One negative is that the beans are not quite as even a length
as if I’d looked at each one as I cut them.
But I’ll give up each bean on my plate equaling
exactly 2 3/16 of an inch for time saved with a knife.
I don’t worry about the beans that fall –
just let the pooch eat them.
(Crazy dog LOVES raw beans!)
After I blanch and cool the beans, I drain them in the sink
since I don’t have a large colander (which would probably work better).
A side note: Last year I tried freezing some beans unblanched
which was a huge time-saver.
But we did think they tasted a little “off”.
I’m pretty sure I wouldn’t have thought about it
if I ate them at someone else’s house,
but they just didn’t taste as good as what we were used to.
And I don’t want to ruin my family’s appetite for beans
– they’re our go to vegetable.
And here’s the new part of my method.
Instead of spending time bagging into quart zipper bags,
I’ve been dumping the whole batch of drained beans
into a clean pillow case stripped over a bucket.
I rubber band it shut, haul it out to the freezer in the garage,
and pop it in to freeze.
Once the beans are frozen, I get a full sized brown paper
grocery bag and line it with two kitchen sized trash bags.
Then the pillowcase of beans comes out of the freezer
(it may require a few plops on the floor to break apart any frozen-together-beans),
and the contents are simply dumped, loose,
into the lined paper bag. They flow out beautifully!

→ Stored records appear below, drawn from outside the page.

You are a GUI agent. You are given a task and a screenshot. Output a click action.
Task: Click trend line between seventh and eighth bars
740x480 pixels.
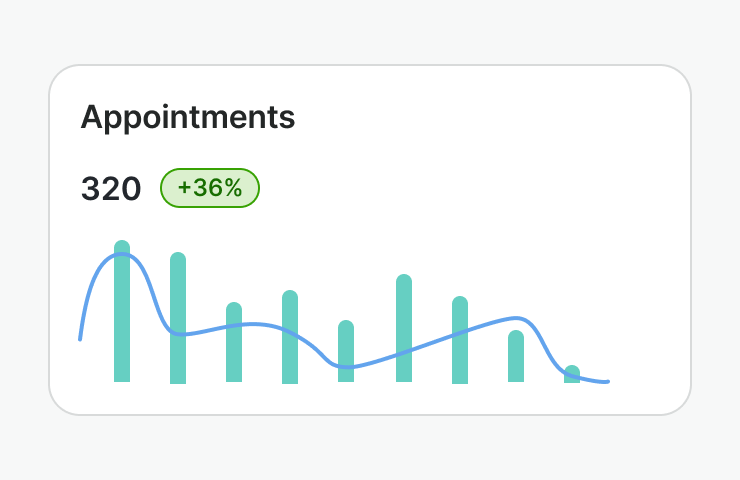[x=488, y=325]
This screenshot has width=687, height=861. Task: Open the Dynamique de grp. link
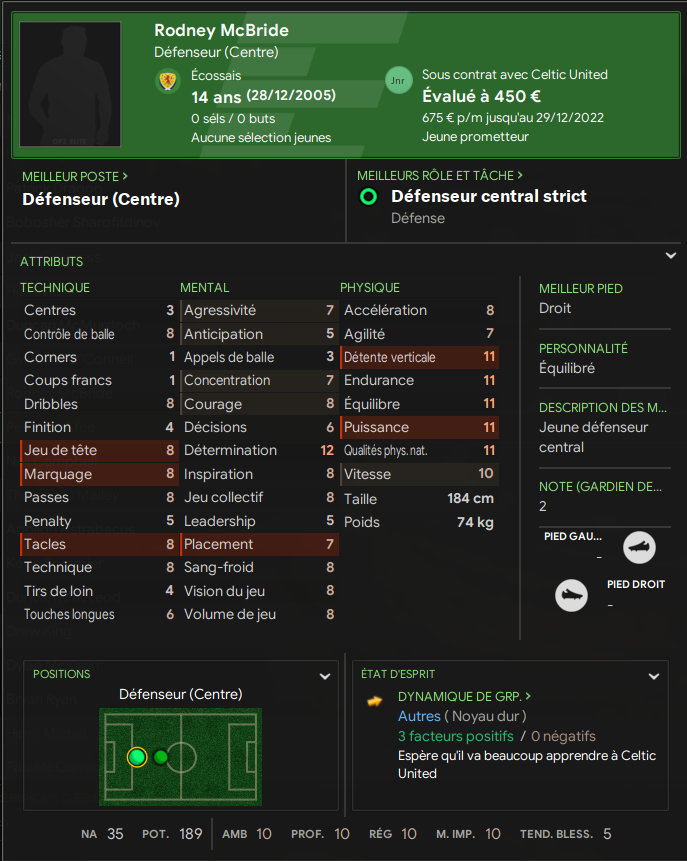coord(464,696)
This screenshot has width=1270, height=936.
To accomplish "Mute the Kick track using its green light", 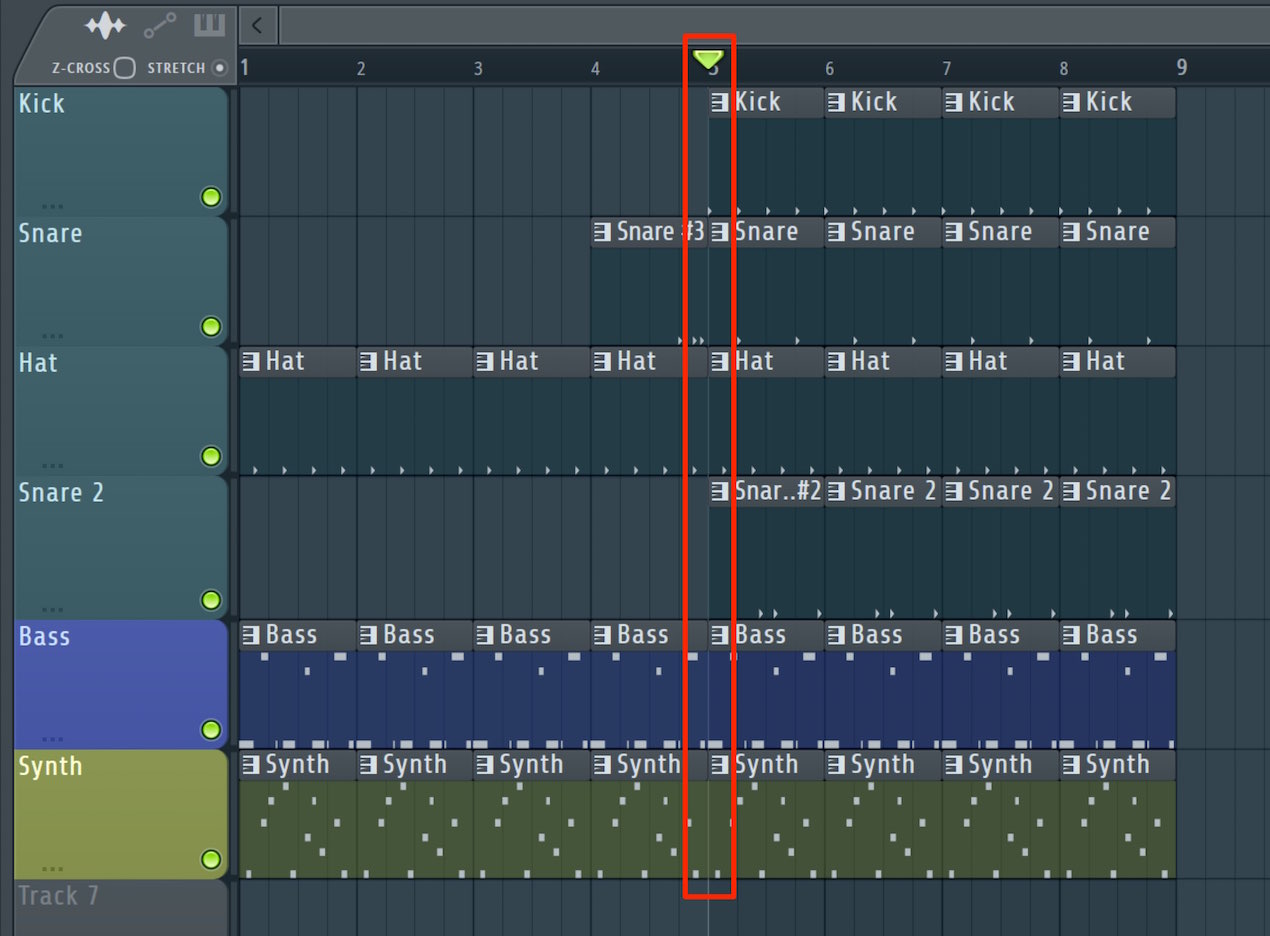I will pos(210,197).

The paper bag happens to be the perfect size to
fit into the compartments of our chest freezer.
I like this method because the beans are loose
and I can get out whatever amount I need for a meal,
depending on how many people we’re serving.
I can just open the bag and scoop however many I want
into my cooking pan -- just a few, or a considerable pot full.
So... if you’ve stuck with the bean theme this long,
I hope you might find some of this to be useful! J
I love learning new gardening and household tips.
Like I said earlier, share away in the comments area!
“And my God will supply every need of yours
according to his riches in glory in Christ Jesus.”